In an atmospheric science class at CSU in the late 70's the professor provided a fairly convincing discussion that sun spots control human activity and the earths climate. Sunspots are historically correlated with temperature on earth. During the Dalton Minimum, beginning in 1790, the number of sunspots was low, as the earth's climate turned cold for a few decades. I had not heard nor read much on sun spots until recently.
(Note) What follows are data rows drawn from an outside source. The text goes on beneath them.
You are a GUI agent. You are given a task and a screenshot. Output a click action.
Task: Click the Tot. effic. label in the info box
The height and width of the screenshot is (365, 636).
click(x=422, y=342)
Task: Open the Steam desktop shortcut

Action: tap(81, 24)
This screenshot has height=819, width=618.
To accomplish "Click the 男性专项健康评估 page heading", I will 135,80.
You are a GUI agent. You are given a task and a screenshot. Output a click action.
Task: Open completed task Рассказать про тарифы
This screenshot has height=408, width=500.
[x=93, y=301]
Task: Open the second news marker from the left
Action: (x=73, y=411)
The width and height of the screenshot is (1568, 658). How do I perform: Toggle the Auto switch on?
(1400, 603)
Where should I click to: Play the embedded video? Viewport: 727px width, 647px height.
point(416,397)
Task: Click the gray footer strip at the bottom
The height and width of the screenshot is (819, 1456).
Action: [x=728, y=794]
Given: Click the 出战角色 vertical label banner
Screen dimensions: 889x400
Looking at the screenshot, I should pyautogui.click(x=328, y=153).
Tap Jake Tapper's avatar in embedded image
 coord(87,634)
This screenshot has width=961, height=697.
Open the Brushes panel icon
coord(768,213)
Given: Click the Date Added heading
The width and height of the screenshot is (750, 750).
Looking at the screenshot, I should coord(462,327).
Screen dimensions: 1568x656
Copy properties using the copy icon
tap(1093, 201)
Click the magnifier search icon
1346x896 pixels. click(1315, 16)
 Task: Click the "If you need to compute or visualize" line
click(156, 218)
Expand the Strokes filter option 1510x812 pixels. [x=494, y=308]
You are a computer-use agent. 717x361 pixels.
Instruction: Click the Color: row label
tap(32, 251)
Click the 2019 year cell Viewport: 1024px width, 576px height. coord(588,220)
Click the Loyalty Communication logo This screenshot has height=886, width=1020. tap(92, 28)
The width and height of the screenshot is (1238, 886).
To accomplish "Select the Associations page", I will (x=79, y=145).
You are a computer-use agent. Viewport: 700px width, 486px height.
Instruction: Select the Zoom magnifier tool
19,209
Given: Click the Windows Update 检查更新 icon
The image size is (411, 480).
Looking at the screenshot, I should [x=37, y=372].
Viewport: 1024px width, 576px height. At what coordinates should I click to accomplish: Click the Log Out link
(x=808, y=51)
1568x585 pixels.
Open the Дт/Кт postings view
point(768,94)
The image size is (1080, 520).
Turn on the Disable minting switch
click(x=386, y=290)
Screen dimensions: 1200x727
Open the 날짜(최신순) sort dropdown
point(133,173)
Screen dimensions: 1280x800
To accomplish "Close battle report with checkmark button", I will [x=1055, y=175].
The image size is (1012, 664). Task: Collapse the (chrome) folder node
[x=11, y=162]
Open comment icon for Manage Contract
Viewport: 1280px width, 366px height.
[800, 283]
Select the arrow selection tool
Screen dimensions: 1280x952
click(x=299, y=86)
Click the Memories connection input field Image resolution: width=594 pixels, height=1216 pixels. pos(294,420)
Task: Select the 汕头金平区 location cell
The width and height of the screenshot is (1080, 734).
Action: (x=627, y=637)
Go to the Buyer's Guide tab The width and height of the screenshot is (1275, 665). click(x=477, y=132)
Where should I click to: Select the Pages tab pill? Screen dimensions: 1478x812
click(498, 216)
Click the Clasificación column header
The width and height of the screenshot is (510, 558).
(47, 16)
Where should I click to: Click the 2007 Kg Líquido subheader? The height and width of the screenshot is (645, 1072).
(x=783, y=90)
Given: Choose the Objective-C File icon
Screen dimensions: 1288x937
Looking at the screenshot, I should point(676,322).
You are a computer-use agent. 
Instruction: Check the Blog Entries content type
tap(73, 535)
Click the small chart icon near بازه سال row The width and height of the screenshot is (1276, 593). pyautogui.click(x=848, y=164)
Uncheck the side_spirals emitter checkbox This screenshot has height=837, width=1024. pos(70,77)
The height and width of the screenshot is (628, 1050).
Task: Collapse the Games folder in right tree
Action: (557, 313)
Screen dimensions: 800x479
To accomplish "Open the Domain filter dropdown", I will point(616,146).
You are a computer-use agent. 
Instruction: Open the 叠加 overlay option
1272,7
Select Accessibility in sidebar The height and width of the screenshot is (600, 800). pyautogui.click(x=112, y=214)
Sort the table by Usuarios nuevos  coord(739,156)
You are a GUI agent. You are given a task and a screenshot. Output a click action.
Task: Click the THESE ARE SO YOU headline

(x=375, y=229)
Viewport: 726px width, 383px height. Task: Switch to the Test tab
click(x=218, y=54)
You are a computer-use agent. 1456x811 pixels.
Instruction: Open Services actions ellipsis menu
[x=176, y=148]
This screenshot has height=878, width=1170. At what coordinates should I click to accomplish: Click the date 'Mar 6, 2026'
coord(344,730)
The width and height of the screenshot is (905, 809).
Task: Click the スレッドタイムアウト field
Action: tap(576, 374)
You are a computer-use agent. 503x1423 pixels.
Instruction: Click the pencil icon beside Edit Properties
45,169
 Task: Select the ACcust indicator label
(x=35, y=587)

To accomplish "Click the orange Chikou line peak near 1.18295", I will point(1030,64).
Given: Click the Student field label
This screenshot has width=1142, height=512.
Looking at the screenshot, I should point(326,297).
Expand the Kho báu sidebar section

Sunspots are areas of strong magnetic activity, where material wells up from below. The sun goes through a number of cycles, one including 11 year cycles on sunspots. The dark spots are like tops on a soda bottle, and sometimes they erupt and send bubbles of superheated gas called plasma, into space.
Solar storms spew charged particles into space, and when they interact with Earth's protective magnetic field, electrical charges can dip into the lower atmosphere and even to the ground. These can disrupt radio transmissions and sometimes even power transmission.

Solar Cycle 23 peaked in 2001
Solar Cycle 24 is predicted to start about now

Current situation
You can see the current sunspot activity at
As of today, April 25 - NO SUNSPOTS?

Implications of low activity?
Geophysicist Phil Chapman was the first Australian to become a NASA astronaut and served as mission specialist on the Apollo 14 lunar mission. Chapman has written that the previous time a cycle was delayed like this was during what was called the Dalton Minimum, a particularly cold period that lasted several decades starting in 1790. "Northern winters became ferocious," he says

So far this year, SOHO has detected just three sunspots, including number 992, which appeared on April 23. One was found in January and lasted only two days. Another appeared earlier this month but vanished within 24 hours. There should be more, many more.

Recent Prior Predictions/Observations
Looking back at recent predictions regarding sunspot activity: May 26, 2008

Adding to the tangle of understanding, the new sunspots have a magnetic polarity consistent with Solar Cycle 23 rather than the new cycle, proving yet again that much remains to be learned about the temperature of the sun.
One of the new sunspots, No. 989, kicked up a moderate solar flare Tuesday. NOAA forecasters put the odds at 50-50 for additional moderate flares today. Dec 2007
"New solar cycles always begin with a high-latitude, reversed polarity sunspot," Hathaway explained in a NASA statement.
"Reversed polarity" means a sunspot with opposite magnetic polarity compared to sunspots from the previous solar cycle. "High-latitude" refers to the sun's grid of latitude and longitude. Old cycle spots congregate near the sun's equator. New cycle spots appear higher, around 25 or 30 degrees latitude. The shift is not certain, however. If it's really the start of a new cycle, there ought to be a sunspot associated with the magnetic knot, but there is none. In fact, Hathaway announced a possible beginning to Solar Cycle 24 back in August, 2006. July 2006
Astronomers say the sun has begun its next cycle of activity, part of an 11-year ebb and flow in sunspots and solar flares. Solar activity is near the low point in the cycle now. Few sunspots appear and solar flares are rare. But on July 31, a tiny sunspot appeared and then vanished after a few hours. It was a normal event, except that it was magnetically backward. "We've been waiting for this," said David Hathaway, a solar physicist at the Marshall Space Flight in Huntsville, Alabama. "A backward sunspot is a sign that the next solar cycle is beginning."

The sophisticated models at UCAR in Boulder predicted increase sunspots for cycle 24, beginning in 2007. "The scientists have confidence in the forecast because, in a series of test runs, the newly developed model simulated the strength of the past eight solar cycles with more than 98% accuracy."
UCAR Boulder CO March 6, 2006
The next sunspot cycle will be 30-50% stronger than the last one and begin as much as a year late, according to a breakthrough forecast using a computer model of solar dynamics developed by scientists at the National Center for Atmospheric Research (NCAR). The NCAR team's computer model, known as the Predictive Flux-transport Dynamo Model, draws on research by NCAR scientists. he scientists expect the cycle to begin in late 2007 or early 2008, which is about 6 to 12 months later than a cycle would normally start. Cycle 24 is likely to reach its peak about 2012.